L’Italia ”non è qui per accettare ricatti”. Il ministro delle Politiche comunitarie, Andrea Ronchi, ha subito chiarito al suo arrivo nella sede del Consiglio europeo a Bruxelles.
In ballo c’è la controversa questione delle lingue da usare per il brevetto europeo. Il ministro ha reagito alla lettera inviata la notte scorsa dalla Gran Bretagna che, con l’appoggio di altri quattro Paesi, vuole una ‘cooperazione rafforzata’ sull’argomento scavalcando l’Italia: ”Non si tratta con la pistola sul tavolo”.
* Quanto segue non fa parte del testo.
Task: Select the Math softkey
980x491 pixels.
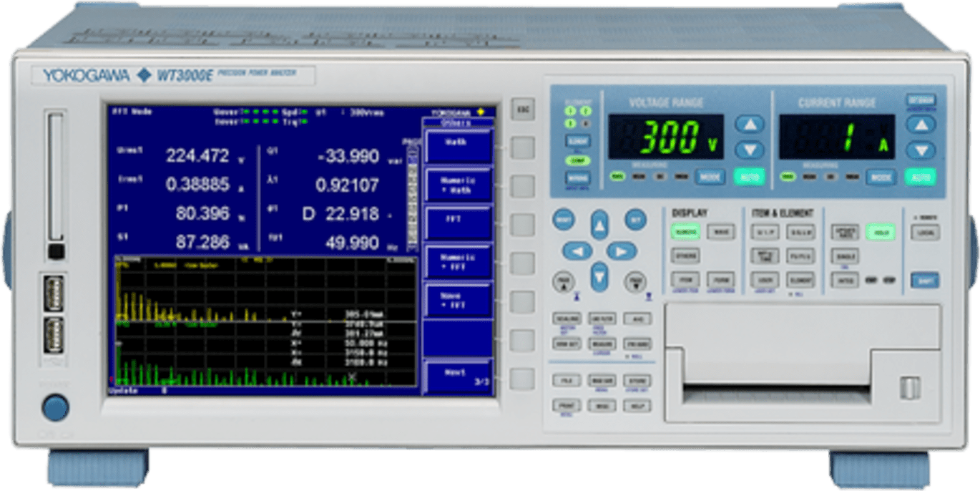Action: (x=459, y=147)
“Siamo qui per fare un accordo – ha detto il ministro – non per accettare ricatti”. Il Consiglio straordinario si tiene allo scopo di approvare una proposta di compromesso presentata dalla presidenza belga, secondo la quale – allo scopo di semplificare le procedure e ridurre drasticamente i costi – i brevetti validi sull’intero territorio della Ue possono essere presentati dalle aziende in una delle tre lingue principali (inglese, francese e tedesco) ma con il supporto, per un periodo transitorio da definire, di un meccanismo di traduzione a basso costo in un’altra delle lingue dei 27 paesi. La proposta britannica di ‘cooperazione rafforzata’ tra un numero ristretto di paesi ha il tono di una forzatura politica a fronte del veto minacciato da Italia e Spagna, in vista di una riunione che, a partire dalle 16, si prevede che andra’ avanti a oltranza.
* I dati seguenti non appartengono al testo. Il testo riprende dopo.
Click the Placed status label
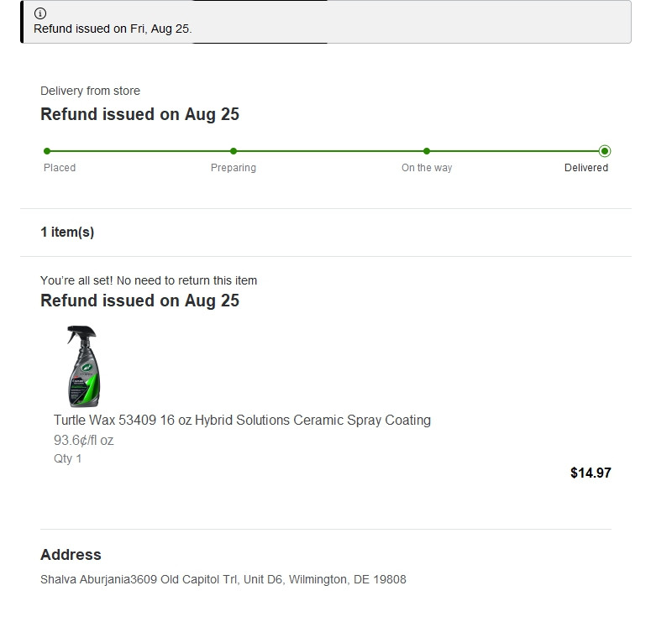Image resolution: width=672 pixels, height=643 pixels. coord(60,168)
Il ministro Ronchi ha definito ”per noi inaccettabile” il principio del ‘trilinguismo’ ma ha lasciato aperto uno spiraglio alla proposta della presidenza belga: ”Vediamo l’ultima stesura. Noi siamo qui per trovare un accordo che possa garantire le imprese. Ci sono documenti molto importanti delle confindustrie europee: noi siamo in linea. La nostra strategia è ben chiara: vogliamo un accordo, ma che non sia penalizzante per l’Italia.